Les jeunes sont conscients qu’il y a de la désinformation sur les réseaux sociaux et les fake news éveillent d’ailleurs souvent leur suspicion
Côté info, 58% des ados s’informent quotidiennement ou presque à travers des vidéos et publications sur les réseaux sociaux. 27% le font de temps en temps. C’est de très loin la source principale d’information de ce public dont seulement 18% regardent le JT quotidiennement, et 11% sur les applications d’actualité. «Les jeunes sont conscients qu’il y a de la désinformation sur les réseaux sociaux et les fake news éveillent d’ailleurs souvent leur suspicion, expose Benoît Laloux. Ce qu’on peut faire, c’est mettre l’accent sur l’analyse des sources, leur fiabilité et la diversification de celles-ci. (…) Dès la cinquième primaire, on installe les bons réflexes.» Pour Action Média Jeunes, cela se traduit par des ateliers participatifs dont les fruits sont visibles sur le long terme principalement, avec une culture de l’analyse et de la critique médiatique qui se développe malgré tout. «Quant aux adultes, on suggère plutôt de s’intéresser à ce que les jeunes font en ligne, mais aussi de laisser ces derniers y avoir un espace. Le tout est de garder une bonne distance.»

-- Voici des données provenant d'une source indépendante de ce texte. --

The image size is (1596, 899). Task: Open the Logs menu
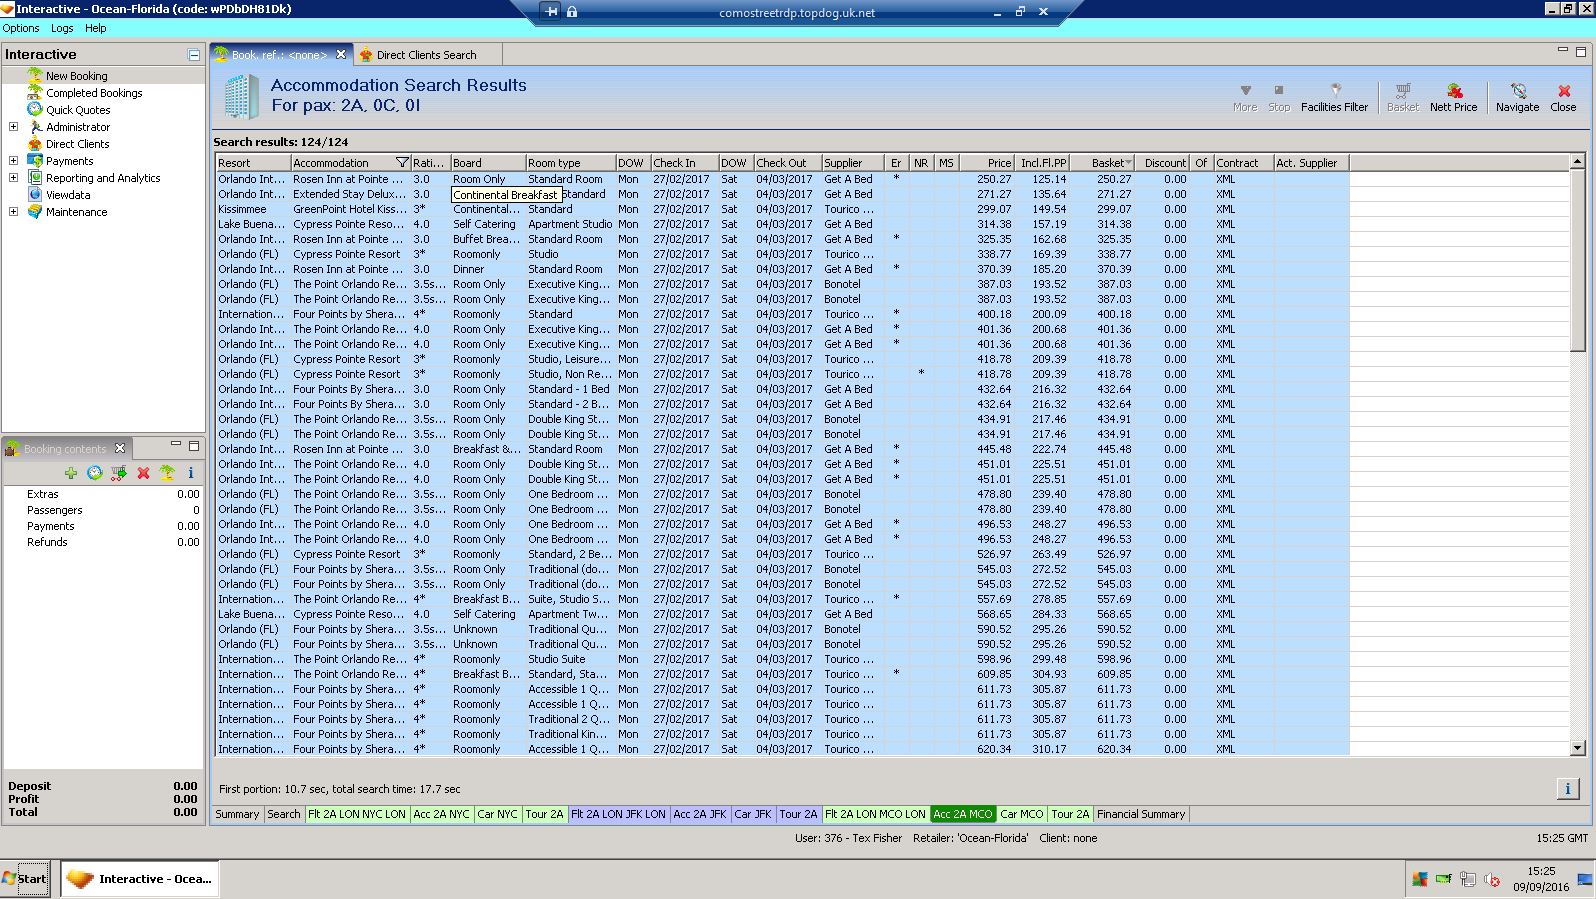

L’interdiction des réseaux sociaux : un défi technique, juridique, et politique
C’est déjà une originalité idéologique en soi, mais la fermeture des réseaux sociaux aux jeunes de moins de quinze ans demeure également un défi technique, juridique et politique auquel l’Arizona devrait se confronter.
Technique parce qu’en principe, depuis 2018 et l’introduction du RGPD, tout mineur de moins de 15 ans doit avoir l’accord de ses parents pour pléthore d’activités sur le net, dont l’accès aux réseaux sociaux notamment. Il va sans dire que dans les faits, c’est rarement le cas. Un contrôle de l’âge des mineurs implique une vérification de l’âge des utilisateurs majeurs, ce qui implique toujours beaucoup d’obstacles au niveau du règlement européen pour la protection des données. Si le contrôle ne passe pas la vérification de la carte d’identité, ou bancaire, souvent jugées trop faible, il se pourrait que des outils de reconnaissance faciale soient développés et boostés à l’IA pour reconnaître les traits d’une personne majeure. On s’enfonce un peu plus loin dans l’atteinte aux données privées.
Plusieurs pays comme le Royaume-Uni ou se sont d’ailleurs cassés les dents face à une telle complexité ou certains Etats américains sont dans l’attente d’une décision judiciaire suite à une action des plateformes, logiquement remontées face à une telle décision. D’autant plus que ces dernières réfutent avoir la charge de l’autorisation ou non de l’accès à leurs services. La question de la culpabilité, et donc de la sanction, lorsqu’un mineur s’inscrirait sur un réseau social doit donc aussi se poser.
Et puis, l’ambition de Jacqueline Galant pourrait également se heurter à des positions politiques de ses partenaires de coalition, et particulièrement ceux en charge de ces matières. En novembre dernier, la ministre en charge de l’Aide à la jeunesse au gouvernement de la Fédération Wallonie Bruxelles a déjà dit le mal qu’elle pensait de l’interdiction prononcée en Australie et préférer la prévention. A l’échelon fédéral, Vooruit et le CD&V indiquaient pour leur part être favorables, estimant que les jeunes ne sont pas assez armés pour s’aventurer sur les réseaux sociaux. En revanche, la N-VA estime que cette interdiction n’est «ni réaliste, ni souhaitable» et préfère faire en sorte d’aider les parents à encadrer leurs enfants sur le net.